__What needs to be done__. Starting at the top of the entries, restate word for word each line up to and including the one with "Task: Click the double-arrow".

__Provided data__.
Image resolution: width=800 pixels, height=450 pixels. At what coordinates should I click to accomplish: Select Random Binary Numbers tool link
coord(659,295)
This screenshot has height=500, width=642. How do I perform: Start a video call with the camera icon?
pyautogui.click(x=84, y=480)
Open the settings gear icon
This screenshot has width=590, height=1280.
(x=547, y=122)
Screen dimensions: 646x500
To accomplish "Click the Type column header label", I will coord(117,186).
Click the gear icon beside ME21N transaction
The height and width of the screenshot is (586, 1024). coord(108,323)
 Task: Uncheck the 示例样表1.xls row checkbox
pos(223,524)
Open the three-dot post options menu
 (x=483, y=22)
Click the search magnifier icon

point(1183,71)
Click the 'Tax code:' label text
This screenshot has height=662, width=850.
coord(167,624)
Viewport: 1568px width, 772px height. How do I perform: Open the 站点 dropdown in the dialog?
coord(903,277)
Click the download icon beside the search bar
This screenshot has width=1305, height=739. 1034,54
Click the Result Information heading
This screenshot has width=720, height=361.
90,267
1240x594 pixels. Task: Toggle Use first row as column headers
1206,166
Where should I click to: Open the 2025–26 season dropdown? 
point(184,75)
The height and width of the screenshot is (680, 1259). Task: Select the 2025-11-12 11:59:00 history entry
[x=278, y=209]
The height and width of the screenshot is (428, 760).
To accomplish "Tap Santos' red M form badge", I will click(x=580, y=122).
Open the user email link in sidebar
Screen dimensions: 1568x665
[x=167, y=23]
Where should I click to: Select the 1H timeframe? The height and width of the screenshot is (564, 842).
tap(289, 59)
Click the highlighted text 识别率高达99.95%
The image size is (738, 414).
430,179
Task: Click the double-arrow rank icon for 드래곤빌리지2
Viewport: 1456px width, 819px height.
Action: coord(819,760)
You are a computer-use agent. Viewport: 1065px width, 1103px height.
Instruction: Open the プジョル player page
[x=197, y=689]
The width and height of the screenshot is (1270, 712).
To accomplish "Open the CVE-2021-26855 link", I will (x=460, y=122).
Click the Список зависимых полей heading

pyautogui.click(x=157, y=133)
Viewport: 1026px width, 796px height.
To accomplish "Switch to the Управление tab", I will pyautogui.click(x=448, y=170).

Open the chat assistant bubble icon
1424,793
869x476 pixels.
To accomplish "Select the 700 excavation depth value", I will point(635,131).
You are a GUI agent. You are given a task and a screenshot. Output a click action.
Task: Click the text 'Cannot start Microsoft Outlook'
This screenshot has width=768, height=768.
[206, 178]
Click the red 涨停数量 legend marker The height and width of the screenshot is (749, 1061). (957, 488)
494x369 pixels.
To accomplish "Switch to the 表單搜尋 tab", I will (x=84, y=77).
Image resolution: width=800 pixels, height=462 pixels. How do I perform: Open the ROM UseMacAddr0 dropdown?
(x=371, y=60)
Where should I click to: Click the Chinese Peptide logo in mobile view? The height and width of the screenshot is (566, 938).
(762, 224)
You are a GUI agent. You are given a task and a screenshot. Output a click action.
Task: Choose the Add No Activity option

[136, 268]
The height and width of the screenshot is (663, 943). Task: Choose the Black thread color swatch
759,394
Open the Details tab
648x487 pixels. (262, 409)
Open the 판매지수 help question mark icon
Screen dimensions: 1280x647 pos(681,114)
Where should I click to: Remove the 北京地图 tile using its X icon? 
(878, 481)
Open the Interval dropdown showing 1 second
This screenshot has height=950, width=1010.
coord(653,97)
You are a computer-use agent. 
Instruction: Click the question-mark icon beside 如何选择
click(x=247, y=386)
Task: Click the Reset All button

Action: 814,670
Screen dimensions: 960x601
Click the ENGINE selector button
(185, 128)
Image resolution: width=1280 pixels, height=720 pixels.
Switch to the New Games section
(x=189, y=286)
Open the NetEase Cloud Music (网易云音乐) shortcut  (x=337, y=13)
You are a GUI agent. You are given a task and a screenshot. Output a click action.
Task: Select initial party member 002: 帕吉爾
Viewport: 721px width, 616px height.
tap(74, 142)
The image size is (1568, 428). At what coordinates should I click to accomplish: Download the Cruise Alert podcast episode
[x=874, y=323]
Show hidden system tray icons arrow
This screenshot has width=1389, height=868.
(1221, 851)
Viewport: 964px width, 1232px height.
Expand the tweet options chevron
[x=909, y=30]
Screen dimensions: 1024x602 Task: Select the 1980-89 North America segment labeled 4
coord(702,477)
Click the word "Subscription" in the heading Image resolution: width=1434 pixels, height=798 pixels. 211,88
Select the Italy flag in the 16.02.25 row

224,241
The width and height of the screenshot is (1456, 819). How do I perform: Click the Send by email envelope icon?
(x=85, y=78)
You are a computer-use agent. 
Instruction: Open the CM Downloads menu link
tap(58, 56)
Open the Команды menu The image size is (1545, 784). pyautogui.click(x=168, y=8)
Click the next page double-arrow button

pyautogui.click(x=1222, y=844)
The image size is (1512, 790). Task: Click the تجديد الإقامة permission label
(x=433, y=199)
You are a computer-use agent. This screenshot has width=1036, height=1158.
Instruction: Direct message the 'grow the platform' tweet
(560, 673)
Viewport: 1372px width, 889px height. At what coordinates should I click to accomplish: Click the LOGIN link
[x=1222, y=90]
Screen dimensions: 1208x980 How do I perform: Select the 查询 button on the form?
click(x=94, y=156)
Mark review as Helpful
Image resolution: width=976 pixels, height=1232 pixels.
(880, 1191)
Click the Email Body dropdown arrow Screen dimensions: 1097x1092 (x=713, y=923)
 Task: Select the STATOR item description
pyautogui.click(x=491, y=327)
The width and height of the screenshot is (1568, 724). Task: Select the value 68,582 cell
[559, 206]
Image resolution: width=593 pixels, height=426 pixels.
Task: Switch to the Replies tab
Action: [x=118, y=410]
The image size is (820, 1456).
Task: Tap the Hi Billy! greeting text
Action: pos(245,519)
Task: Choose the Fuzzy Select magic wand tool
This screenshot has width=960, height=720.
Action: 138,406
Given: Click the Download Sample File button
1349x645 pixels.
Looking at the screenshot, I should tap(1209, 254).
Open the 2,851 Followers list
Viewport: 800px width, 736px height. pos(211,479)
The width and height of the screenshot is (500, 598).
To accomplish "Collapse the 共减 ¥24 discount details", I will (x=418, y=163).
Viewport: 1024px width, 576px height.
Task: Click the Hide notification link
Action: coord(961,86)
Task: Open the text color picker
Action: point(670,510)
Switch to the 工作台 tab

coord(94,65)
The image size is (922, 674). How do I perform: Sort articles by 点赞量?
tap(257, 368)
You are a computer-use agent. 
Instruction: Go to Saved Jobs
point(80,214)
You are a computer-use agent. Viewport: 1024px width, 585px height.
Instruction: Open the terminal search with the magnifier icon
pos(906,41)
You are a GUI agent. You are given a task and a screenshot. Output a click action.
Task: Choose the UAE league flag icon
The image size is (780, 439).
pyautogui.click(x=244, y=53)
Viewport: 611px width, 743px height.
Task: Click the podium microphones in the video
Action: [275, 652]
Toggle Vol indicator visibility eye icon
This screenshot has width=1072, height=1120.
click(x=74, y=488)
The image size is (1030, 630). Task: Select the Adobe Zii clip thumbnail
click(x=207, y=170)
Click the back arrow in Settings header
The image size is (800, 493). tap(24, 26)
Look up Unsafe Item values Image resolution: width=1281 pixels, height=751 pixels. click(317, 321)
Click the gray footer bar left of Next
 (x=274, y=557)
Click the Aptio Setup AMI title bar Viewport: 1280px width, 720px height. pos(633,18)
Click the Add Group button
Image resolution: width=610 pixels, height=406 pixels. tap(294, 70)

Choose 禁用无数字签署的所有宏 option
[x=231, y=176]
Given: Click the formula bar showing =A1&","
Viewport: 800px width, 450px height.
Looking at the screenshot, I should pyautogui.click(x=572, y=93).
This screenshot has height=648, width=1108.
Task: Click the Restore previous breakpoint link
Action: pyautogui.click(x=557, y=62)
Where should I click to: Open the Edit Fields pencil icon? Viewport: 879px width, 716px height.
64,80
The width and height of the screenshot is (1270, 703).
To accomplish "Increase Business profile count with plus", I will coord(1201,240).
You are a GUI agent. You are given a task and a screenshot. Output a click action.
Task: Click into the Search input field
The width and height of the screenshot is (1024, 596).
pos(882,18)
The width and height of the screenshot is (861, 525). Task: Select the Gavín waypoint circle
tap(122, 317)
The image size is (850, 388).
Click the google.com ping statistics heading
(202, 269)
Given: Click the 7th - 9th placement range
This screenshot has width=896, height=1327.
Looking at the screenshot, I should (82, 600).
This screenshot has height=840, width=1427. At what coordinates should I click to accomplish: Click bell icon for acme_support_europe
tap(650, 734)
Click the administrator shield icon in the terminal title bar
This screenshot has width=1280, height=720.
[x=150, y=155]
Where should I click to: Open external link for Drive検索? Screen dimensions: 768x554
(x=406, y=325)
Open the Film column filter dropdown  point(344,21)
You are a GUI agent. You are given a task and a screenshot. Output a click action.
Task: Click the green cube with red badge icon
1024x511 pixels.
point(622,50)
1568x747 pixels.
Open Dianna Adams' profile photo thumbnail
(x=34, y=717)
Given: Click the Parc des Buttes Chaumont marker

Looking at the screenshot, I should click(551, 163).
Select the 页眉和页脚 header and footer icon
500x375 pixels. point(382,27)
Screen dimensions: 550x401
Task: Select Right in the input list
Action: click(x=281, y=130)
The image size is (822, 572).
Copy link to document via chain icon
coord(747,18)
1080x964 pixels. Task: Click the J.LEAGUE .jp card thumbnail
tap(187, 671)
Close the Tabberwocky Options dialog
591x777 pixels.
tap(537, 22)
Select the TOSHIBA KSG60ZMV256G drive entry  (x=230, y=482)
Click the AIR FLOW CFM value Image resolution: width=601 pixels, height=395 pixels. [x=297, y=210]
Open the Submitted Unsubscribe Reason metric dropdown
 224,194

__Your solution__.
Image resolution: width=800 pixels, height=450 pixels. At what coordinates should I click to accomplish: Select Random Binary Numbers tool link
coord(659,295)
This screenshot has height=500, width=642. How do I perform: Start a video call with the camera icon?
pyautogui.click(x=84, y=480)
Open the settings gear icon
This screenshot has width=590, height=1280.
(x=547, y=122)
Screen dimensions: 646x500
To accomplish "Click the Type column header label", I will coord(117,186).
Click the gear icon beside ME21N transaction
The height and width of the screenshot is (586, 1024). coord(108,323)
 Task: Uncheck the 示例样表1.xls row checkbox
pos(223,524)
Open the three-dot post options menu
 (x=483, y=22)
Click the search magnifier icon

point(1183,71)
Click the 'Tax code:' label text
This screenshot has height=662, width=850.
coord(167,624)
Viewport: 1568px width, 772px height. How do I perform: Open the 站点 dropdown in the dialog?
coord(903,277)
Click the download icon beside the search bar
This screenshot has width=1305, height=739. 1034,54
Click the Result Information heading
This screenshot has width=720, height=361.
90,267
1240x594 pixels. Task: Toggle Use first row as column headers
1206,166
Where should I click to: Open the 2025–26 season dropdown? 
point(184,75)
The height and width of the screenshot is (680, 1259). Task: Select the 2025-11-12 11:59:00 history entry
[x=278, y=209]
The height and width of the screenshot is (428, 760).
To accomplish "Tap Santos' red M form badge", I will click(x=580, y=122).
Open the user email link in sidebar
Screen dimensions: 1568x665
[x=167, y=23]
Where should I click to: Select the 1H timeframe? The height and width of the screenshot is (564, 842).
tap(289, 59)
Click the highlighted text 识别率高达99.95%
The image size is (738, 414).
430,179
Task: Click the double-arrow rank icon for 드래곤빌리지2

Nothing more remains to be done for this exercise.